▶ _Exercise_
Each line of the records that includes "will" should be found and copied.
[[ Provided records, beginning ]]
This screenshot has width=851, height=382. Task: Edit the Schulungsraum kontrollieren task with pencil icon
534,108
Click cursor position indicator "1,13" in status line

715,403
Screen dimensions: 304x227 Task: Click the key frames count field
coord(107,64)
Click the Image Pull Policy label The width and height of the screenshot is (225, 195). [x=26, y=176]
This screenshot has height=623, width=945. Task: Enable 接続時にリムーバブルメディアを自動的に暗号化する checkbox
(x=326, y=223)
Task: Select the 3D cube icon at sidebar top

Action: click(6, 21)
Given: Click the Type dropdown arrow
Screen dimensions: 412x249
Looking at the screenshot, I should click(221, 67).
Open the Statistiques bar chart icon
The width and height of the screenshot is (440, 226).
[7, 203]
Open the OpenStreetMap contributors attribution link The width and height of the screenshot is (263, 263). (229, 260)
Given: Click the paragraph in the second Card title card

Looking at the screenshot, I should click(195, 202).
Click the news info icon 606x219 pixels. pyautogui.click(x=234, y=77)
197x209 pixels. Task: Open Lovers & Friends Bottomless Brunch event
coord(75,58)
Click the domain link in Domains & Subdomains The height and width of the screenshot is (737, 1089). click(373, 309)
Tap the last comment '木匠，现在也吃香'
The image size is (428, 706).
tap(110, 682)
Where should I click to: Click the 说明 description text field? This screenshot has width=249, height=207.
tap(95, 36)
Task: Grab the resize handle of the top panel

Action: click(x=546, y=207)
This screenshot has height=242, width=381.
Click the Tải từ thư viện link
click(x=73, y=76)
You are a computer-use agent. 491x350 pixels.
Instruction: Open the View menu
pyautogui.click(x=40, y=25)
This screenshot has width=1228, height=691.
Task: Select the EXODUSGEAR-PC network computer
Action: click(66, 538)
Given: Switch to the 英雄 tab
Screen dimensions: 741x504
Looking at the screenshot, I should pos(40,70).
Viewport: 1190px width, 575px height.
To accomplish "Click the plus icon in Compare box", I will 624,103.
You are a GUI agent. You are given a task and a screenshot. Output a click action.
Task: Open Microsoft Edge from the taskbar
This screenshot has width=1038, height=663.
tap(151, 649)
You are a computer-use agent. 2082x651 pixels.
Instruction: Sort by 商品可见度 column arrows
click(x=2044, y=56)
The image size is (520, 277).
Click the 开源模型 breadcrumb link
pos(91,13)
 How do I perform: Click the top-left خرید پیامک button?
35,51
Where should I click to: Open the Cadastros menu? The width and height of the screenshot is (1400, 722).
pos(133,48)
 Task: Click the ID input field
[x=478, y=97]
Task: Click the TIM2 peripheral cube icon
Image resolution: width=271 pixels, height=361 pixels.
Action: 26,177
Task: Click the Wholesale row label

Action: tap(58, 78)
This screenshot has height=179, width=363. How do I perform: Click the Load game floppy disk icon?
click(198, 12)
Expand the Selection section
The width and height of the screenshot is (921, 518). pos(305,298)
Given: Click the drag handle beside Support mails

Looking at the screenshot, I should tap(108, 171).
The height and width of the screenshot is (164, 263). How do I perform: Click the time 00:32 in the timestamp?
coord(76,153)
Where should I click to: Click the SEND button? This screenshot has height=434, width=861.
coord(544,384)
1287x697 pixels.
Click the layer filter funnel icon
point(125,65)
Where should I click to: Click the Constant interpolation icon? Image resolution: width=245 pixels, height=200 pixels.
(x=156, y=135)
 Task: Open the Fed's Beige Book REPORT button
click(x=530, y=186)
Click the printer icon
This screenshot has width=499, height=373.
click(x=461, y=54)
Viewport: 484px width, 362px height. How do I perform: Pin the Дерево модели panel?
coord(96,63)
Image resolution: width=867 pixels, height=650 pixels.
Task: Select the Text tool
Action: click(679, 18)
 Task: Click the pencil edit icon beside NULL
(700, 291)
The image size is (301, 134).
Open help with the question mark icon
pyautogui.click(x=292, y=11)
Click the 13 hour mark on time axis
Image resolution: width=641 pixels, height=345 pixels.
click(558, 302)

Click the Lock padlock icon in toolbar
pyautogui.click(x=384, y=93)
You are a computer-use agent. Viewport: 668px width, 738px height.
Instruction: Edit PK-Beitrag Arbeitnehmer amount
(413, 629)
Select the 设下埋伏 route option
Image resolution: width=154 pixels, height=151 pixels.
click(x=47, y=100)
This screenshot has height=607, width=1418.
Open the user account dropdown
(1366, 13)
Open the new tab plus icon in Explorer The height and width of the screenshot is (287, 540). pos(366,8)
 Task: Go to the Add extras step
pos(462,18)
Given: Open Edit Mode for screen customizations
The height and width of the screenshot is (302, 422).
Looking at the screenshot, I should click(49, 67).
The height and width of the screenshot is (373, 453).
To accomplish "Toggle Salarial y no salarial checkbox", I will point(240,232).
[[ Provided records, end ]]
▶ _Solution_
To accomplish "Click the plus icon in Compare box", I will 624,103.
To accomplish "Toggle Salarial y no salarial checkbox", I will point(240,232).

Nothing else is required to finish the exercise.